··· EXTRACTED ENTRIES ···

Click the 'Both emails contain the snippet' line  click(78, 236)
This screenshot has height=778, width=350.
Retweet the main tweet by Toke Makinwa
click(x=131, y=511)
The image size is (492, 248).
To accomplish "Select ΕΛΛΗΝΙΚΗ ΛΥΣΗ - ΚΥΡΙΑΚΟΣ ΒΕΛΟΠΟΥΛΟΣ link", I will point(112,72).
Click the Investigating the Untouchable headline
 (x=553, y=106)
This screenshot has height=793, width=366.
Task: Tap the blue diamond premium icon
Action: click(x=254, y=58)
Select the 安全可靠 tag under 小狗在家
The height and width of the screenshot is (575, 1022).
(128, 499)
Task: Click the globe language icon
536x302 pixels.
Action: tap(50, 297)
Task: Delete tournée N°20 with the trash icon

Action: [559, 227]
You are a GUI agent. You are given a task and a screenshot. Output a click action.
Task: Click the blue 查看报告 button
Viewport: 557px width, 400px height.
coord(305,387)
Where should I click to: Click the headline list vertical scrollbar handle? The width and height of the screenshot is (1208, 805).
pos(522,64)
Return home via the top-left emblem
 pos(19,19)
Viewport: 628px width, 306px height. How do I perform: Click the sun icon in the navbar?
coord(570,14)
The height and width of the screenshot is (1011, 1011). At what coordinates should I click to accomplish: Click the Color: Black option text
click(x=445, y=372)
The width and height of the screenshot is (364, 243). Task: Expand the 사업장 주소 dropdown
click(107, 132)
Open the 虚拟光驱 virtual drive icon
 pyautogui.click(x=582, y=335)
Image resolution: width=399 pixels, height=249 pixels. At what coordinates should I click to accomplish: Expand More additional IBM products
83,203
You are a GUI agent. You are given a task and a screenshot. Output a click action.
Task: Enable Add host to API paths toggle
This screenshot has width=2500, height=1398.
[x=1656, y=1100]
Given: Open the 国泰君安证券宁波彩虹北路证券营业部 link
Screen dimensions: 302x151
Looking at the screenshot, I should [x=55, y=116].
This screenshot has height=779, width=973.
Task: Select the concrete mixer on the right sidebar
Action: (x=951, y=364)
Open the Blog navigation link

···

◆ EXERCISE PROMPT ◆
Please convert every line of the records above into a Markdown table with two columns, Row for the row number and Text for the line, leaving out blank lines.

◆ FULL SOLUTION ◆
| Row | Text |
|---|---|
| 1 | Click the 'Both emails contain the snippet' line  click(78, 236) |
| 2 | This screenshot has height=778, width=350. |
| 3 | Retweet the main tweet by Toke Makinwa |
| 4 | click(x=131, y=511) |
| 5 | The image size is (492, 248). |
| 6 | To accomplish "Select ΕΛΛΗΝΙΚΗ ΛΥΣΗ - ΚΥΡΙΑΚΟΣ ΒΕΛΟΠΟΥΛΟΣ link", I will point(112,72). |
| 7 | Click the Investigating the Untouchable headline |
| 8 |  (x=553, y=106) |
| 9 | This screenshot has height=793, width=366. |
| 10 | Task: Tap the blue diamond premium icon |
| 11 | Action: click(x=254, y=58) |
| 12 | Select the 安全可靠 tag under 小狗在家 |
| 13 | The height and width of the screenshot is (575, 1022). |
| 14 | (128, 499) |
| 15 | Task: Click the globe language icon |
| 16 | 536x302 pixels. |
| 17 | Action: tap(50, 297) |
| 18 | Task: Delete tournée N°20 with the trash icon |
| 19 | Action: [559, 227] |
| 20 | You are a GUI agent. You are given a task and a screenshot. Output a click action. |
| 21 | Task: Click the blue 查看报告 button |
| 22 | Viewport: 557px width, 400px height. |
| 23 | coord(305,387) |
| 24 | Where should I click to: Click the headline list vertical scrollbar handle? The width and height of the screenshot is (1208, 805). |
| 25 | pos(522,64) |
| 26 | Return home via the top-left emblem |
| 27 |  pos(19,19) |
| 28 | Viewport: 628px width, 306px height. How do I perform: Click the sun icon in the navbar? |
| 29 | coord(570,14) |
| 30 | The height and width of the screenshot is (1011, 1011). At what coordinates should I click to accomplish: Click the Color: Black option text |
| 31 | click(x=445, y=372) |
| 32 | The width and height of the screenshot is (364, 243). Task: Expand the 사업장 주소 dropdown |
| 33 | click(107, 132) |
| 34 | Open the 虚拟光驱 virtual drive icon |
| 35 |  pyautogui.click(x=582, y=335) |
| 36 | Image resolution: width=399 pixels, height=249 pixels. At what coordinates should I click to accomplish: Expand More additional IBM products |
| 37 | 83,203 |
| 38 | You are a GUI agent. You are given a task and a screenshot. Output a click action. |
| 39 | Task: Enable Add host to API paths toggle |
| 40 | This screenshot has width=2500, height=1398. |
| 41 | [x=1656, y=1100] |
| 42 | Given: Open the 国泰君安证券宁波彩虹北路证券营业部 link |
| 43 | Screen dimensions: 302x151 |
| 44 | Looking at the screenshot, I should [x=55, y=116]. |
| 45 | This screenshot has height=779, width=973. |
| 46 | Task: Select the concrete mixer on the right sidebar |
| 47 | Action: (x=951, y=364) |
| 48 | Open the Blog navigation link |